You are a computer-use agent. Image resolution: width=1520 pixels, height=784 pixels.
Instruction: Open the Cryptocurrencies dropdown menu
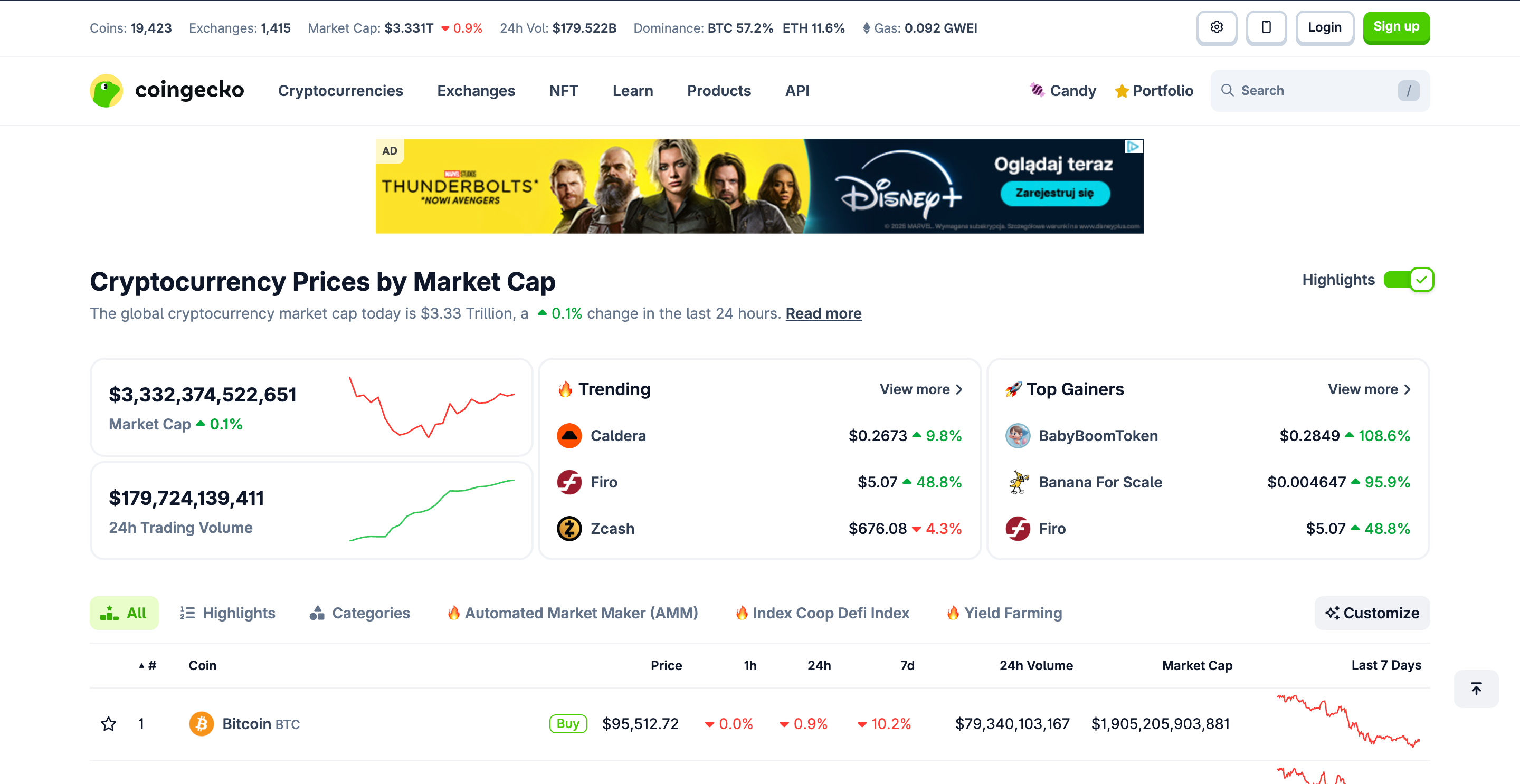pyautogui.click(x=340, y=90)
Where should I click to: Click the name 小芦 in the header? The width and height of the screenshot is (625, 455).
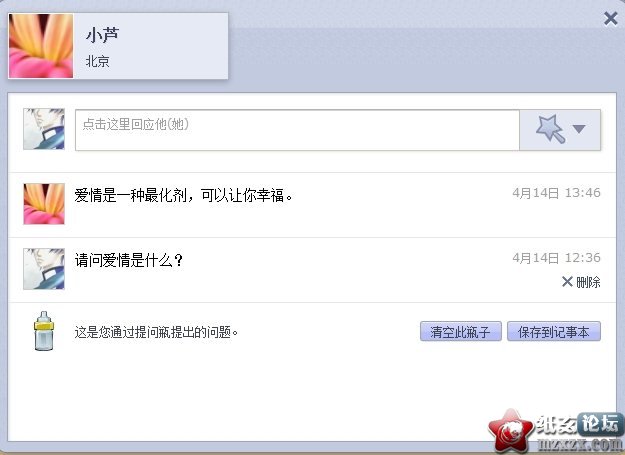click(x=102, y=35)
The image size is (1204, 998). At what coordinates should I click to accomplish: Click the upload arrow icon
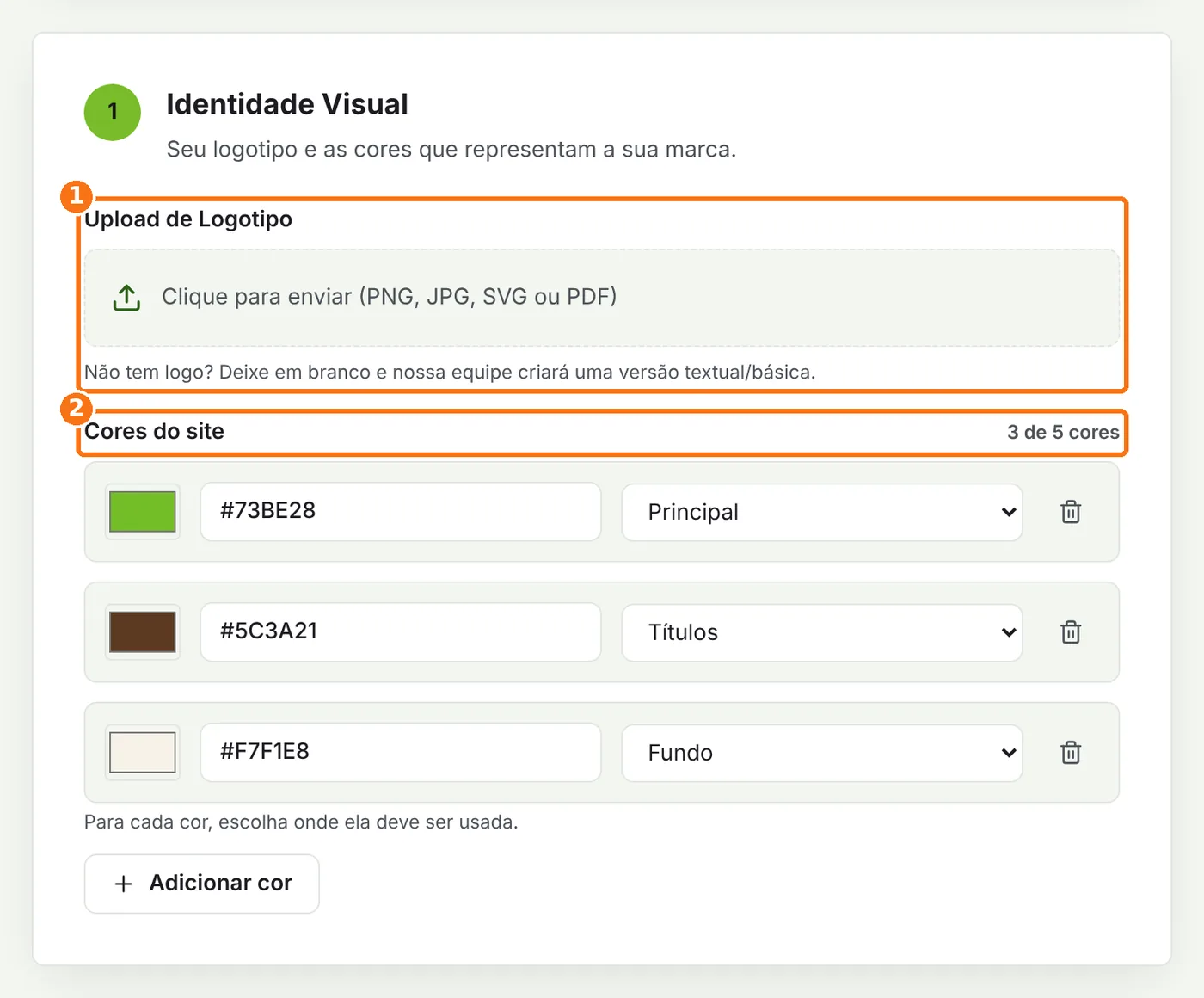click(126, 298)
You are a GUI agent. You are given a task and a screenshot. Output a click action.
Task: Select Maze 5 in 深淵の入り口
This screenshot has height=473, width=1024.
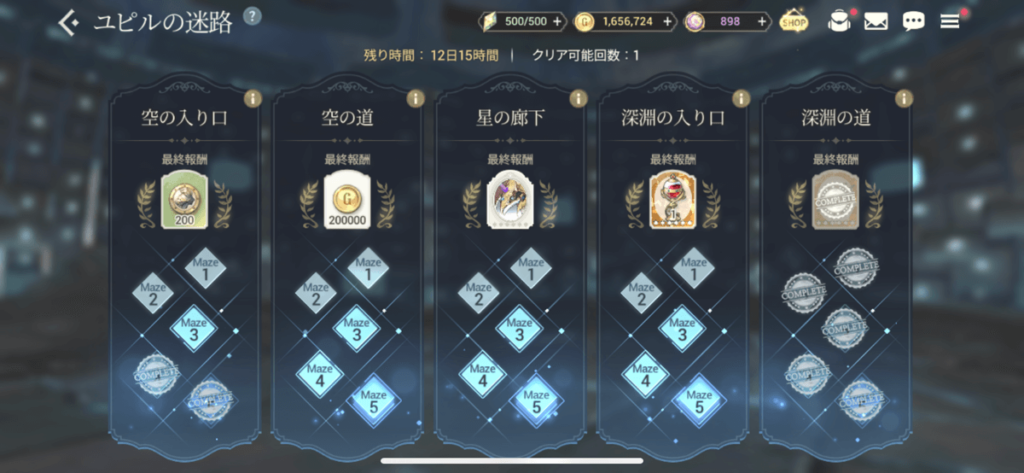699,401
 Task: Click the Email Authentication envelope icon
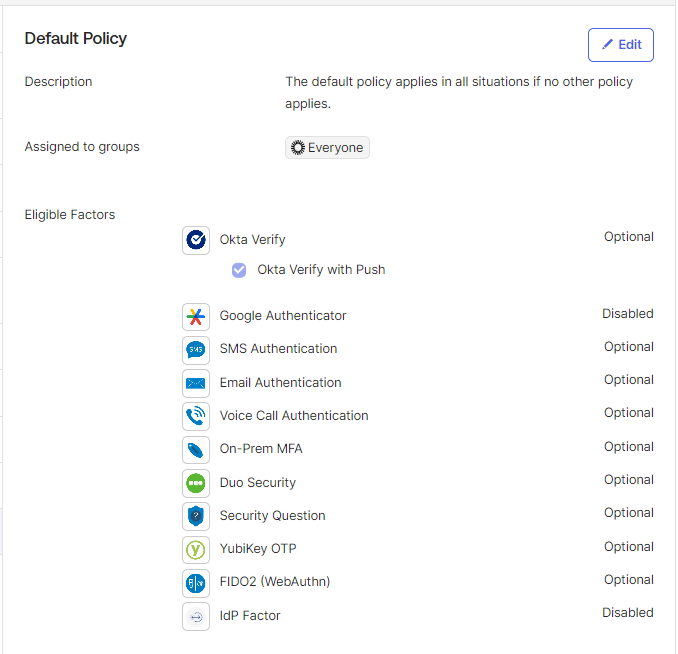[x=196, y=383]
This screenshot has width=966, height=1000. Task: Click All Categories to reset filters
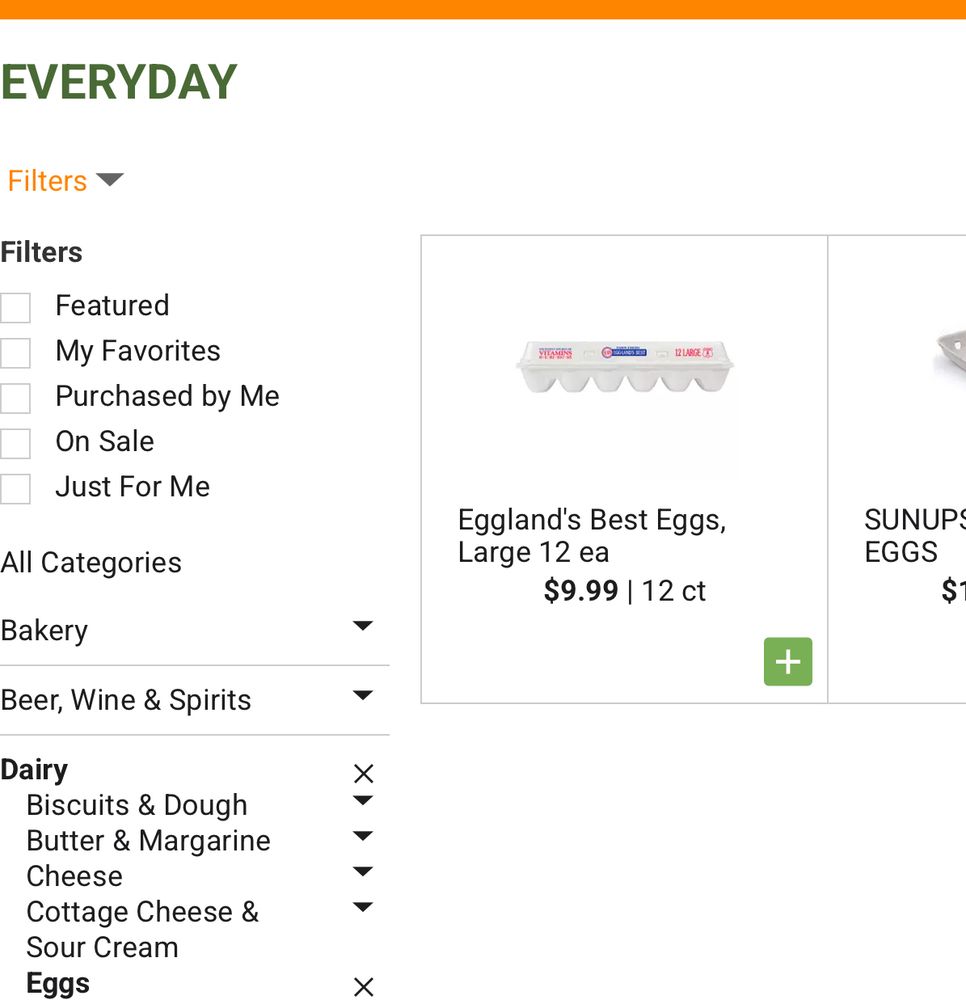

* * *

Go through the listing above and return every line where the word "agent" occurs.

You are a computer-use agent. Image resolution: width=1520 pixels, height=784 pixels.
You are a GUI agent. You are given a task and a screenshot. Output a click action.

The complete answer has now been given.